A common mistake in an A/B experiment is to stop the experiment early once you observe a statistically significant result (e.g., a small p-value) while the significance level and all other model parameters are predetermined in the Power Analysis s stage of the A/B testing and assume that the experiment will run until the minimum sample size is achieved.

P-hacking or early stopping affects the Internal Validity of the results and makes them biased and it also leads to false positives.

This problem usually occurs when an A/B test is performed on Social media platforms such as Facebook, Instagram, and TikTok but also in other products where the users in the experimental and control group connected, for example, are in the same group or community and influence each other’s response to the experimental and controlled product versions. This problem leads to biased results and wrong conclusions since it violates the integrity of the test and control effects.

To detect Network Effects, you can perform* Stratified Sampling* and then divide this into two groups. Then you can run an A/B test on one sample taking into account the clustered samples and the other one without. If there is a difference in the treatment effects, then there is a Network Effect problem.

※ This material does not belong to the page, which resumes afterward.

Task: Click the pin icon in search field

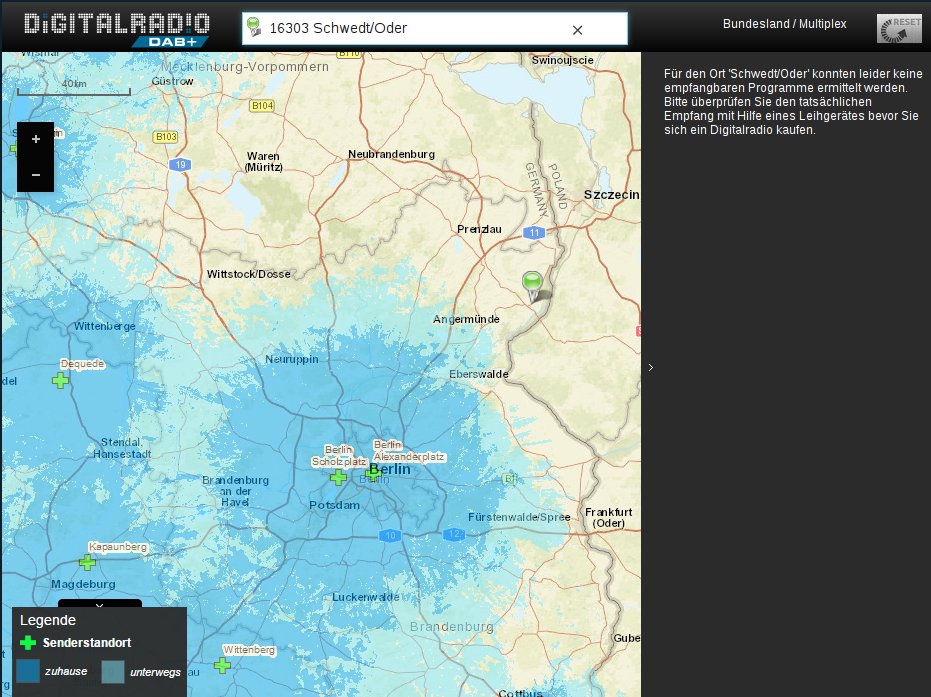Action: [254, 28]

When you are testing significant changes on the product and the user doesn’t want that, at first the users might try it out just out of curiosity, even if the feature is not actually better than the controlled/current version, this is called *Novelty Effect* and it affects the internal validity of your results. Moreover, new features (experimental product version ) might also affect the overall user experience making some users churn since they don’t like this new version. This phenomenon is often referred to as *Change Aversion*.

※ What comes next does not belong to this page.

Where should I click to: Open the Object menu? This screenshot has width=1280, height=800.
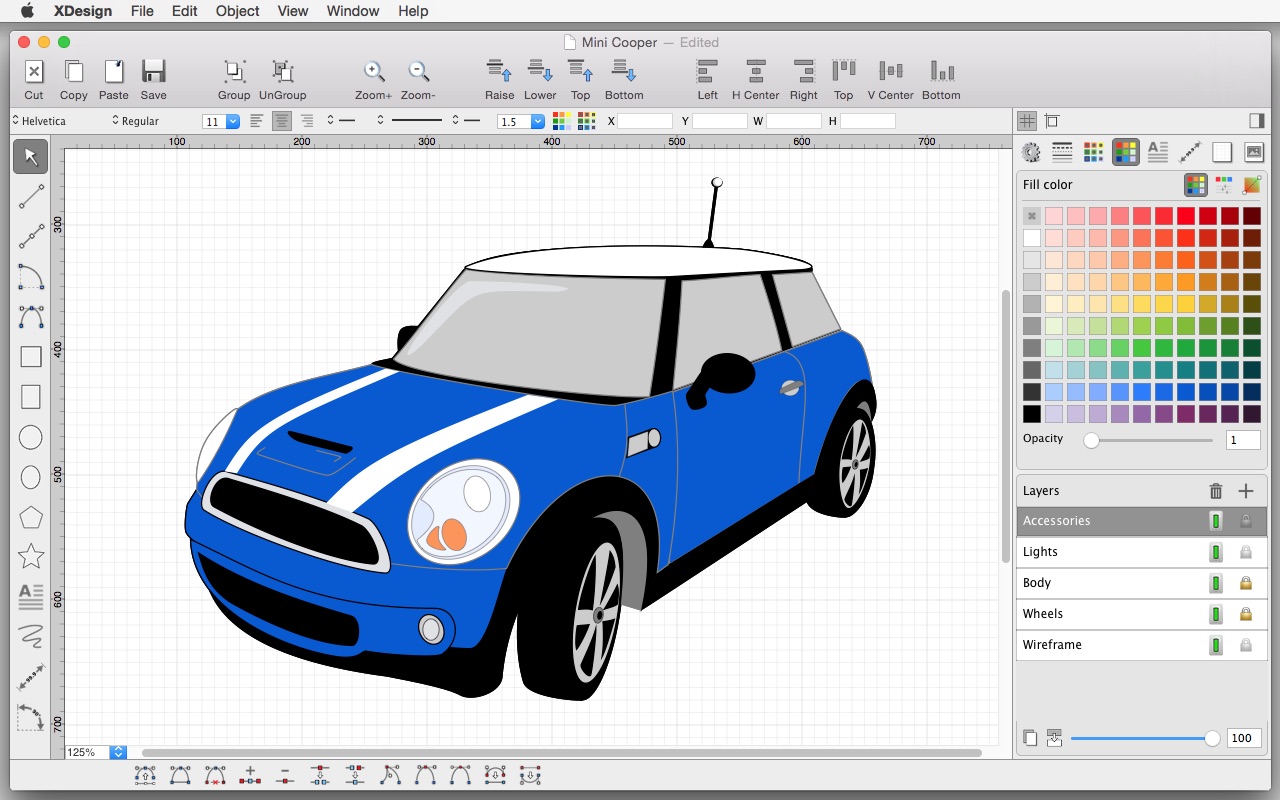click(237, 11)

One of the most popular used ways to check for the Novelty Effect is by segmenting users into *new vs old*. If the feature is liked by returning users, but not by new users, then most likely you are dealing with Novelty Effect.

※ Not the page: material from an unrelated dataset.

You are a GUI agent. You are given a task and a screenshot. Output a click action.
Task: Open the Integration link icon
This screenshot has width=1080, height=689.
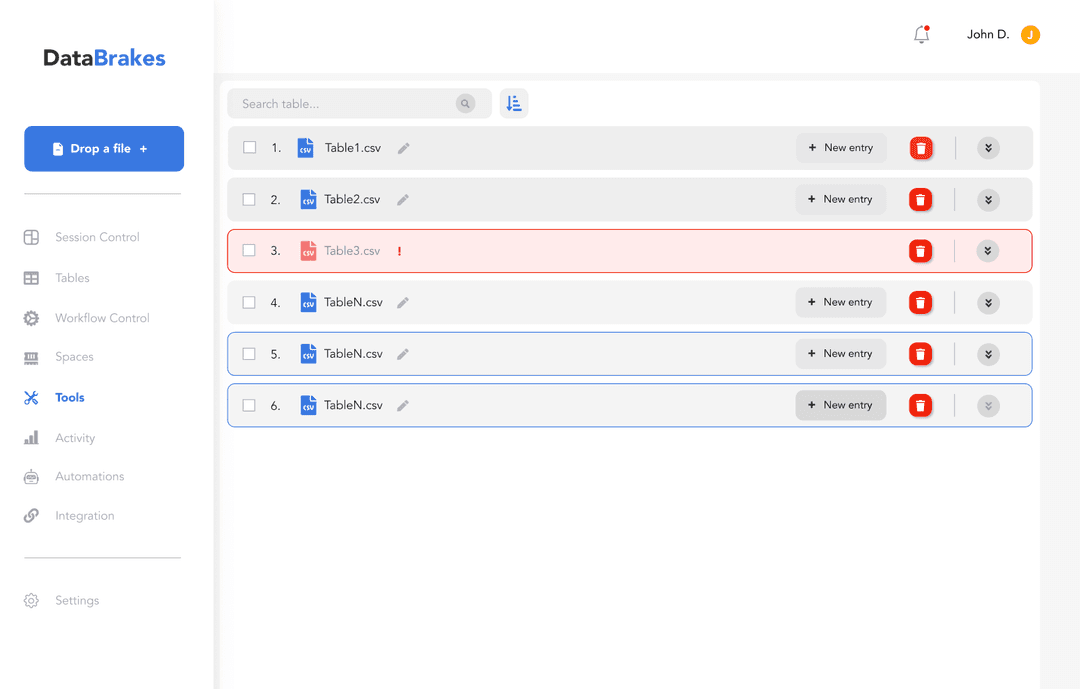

If it appears to you that the split between control and experimental looks suspicious suggesting that the treatment assignment process looks suspicious as more users are assigned to the control/experimental groups than to the experimental/control, then you can perform a Chi-square test. This test will help you to formally check for Sample Ratio Mismatch. You can read more about this test here.

Another common mistake in A/B testing is the choice of the test period. As mentioned earlier, one of the fundamental assumptions of A/B testing is that every type of user needs to have an equal probability to be included in that sample. However, if you run your test in a period that doesn’t take into account holidays, seasonality, weekends, and any other relevant events then the probability of the different types of users being selected is no longer the same (for example weekend shoppers, holiday shoppers, etc.). For example, running a test Sunday morning is different than running the same test on Tuesday at 11 pm.

When you have more than 1 experimental variant for your product that you want to test such that you have multitasking where more than 2 variants are presented then you can no longer use the same significance level to test for statistical significance. So, the p-value or the significance level that the results will be compared to needs to be adjusted.

To conduct a “successful” A/B test, there’s so much more to consider.